__Aim__
Please retype the data below exactly, starting with the line that contains "You are a GUI" and going on through the line that contains "pyautogui.click(x=78, y=241)", and leave the pictures out of your answer.

__Supplied material__

[start]

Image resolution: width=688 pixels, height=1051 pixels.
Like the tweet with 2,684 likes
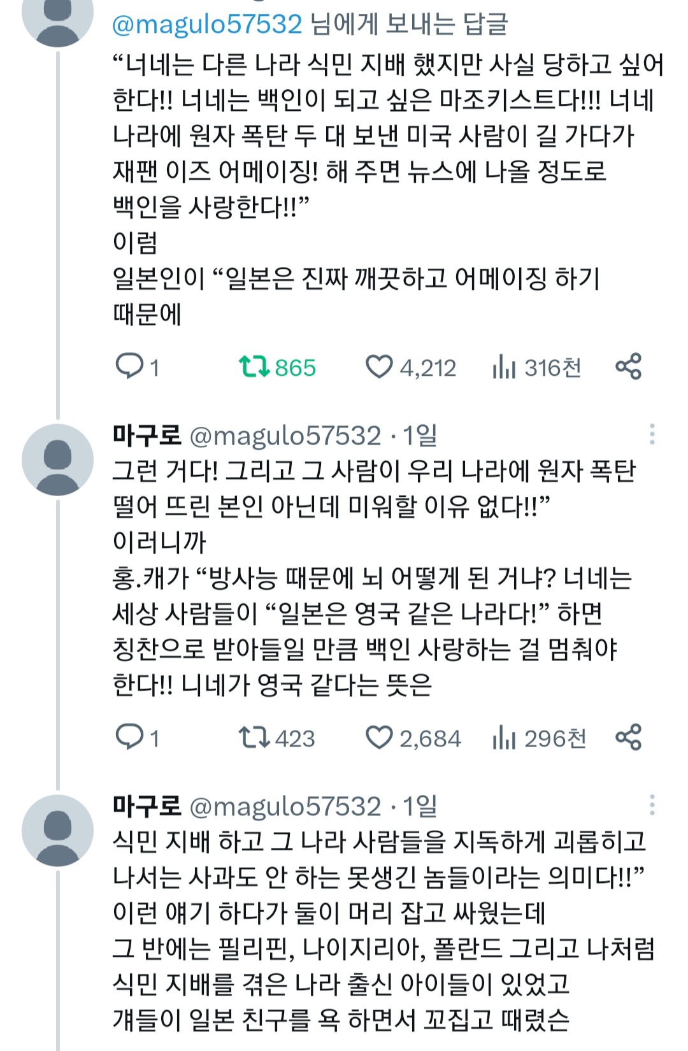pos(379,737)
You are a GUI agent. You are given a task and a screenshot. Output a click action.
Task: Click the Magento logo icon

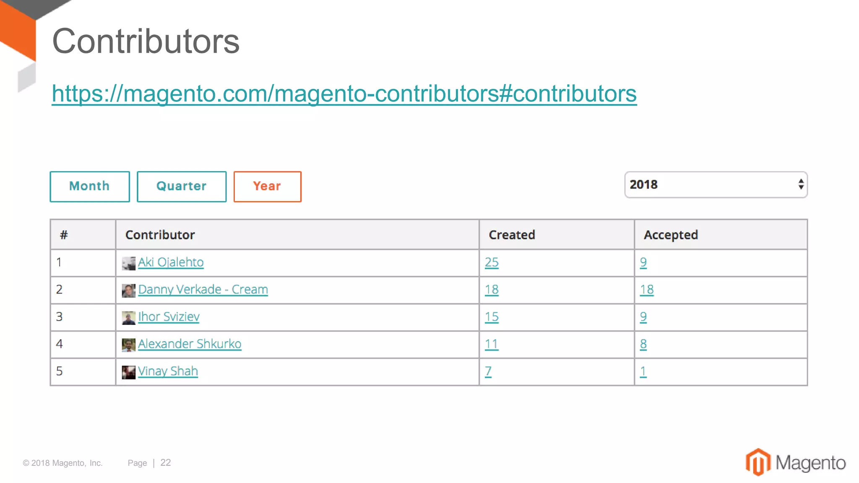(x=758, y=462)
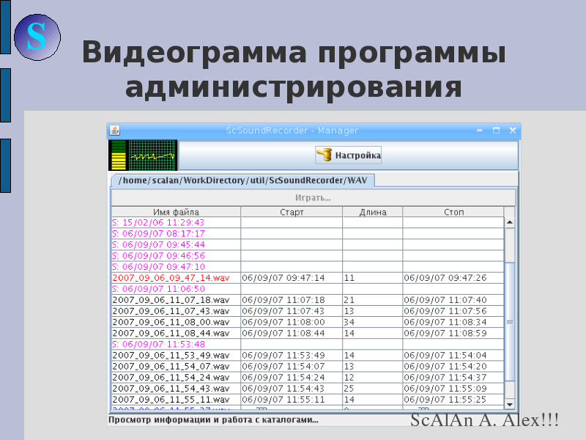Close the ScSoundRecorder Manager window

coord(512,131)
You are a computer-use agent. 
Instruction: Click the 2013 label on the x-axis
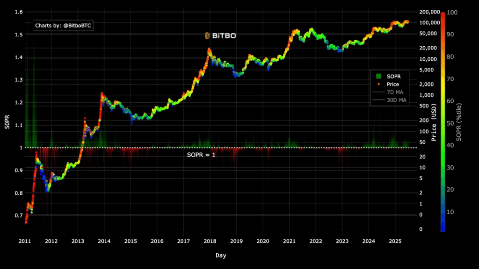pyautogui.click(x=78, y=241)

[end]
[start]

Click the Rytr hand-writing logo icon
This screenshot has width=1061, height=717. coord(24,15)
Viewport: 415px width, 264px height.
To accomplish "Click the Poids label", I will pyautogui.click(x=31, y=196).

[end]

__Written response__
You are a GUI agent. You are given a task and a screenshot. Output a click action.
Task: Click the Magento logo icon

(x=758, y=462)
Close the ScSoundRecorder Manager window

coord(512,131)
You are a computer-use agent. 
Instruction: Click the 2013 label on the x-axis
pyautogui.click(x=78, y=241)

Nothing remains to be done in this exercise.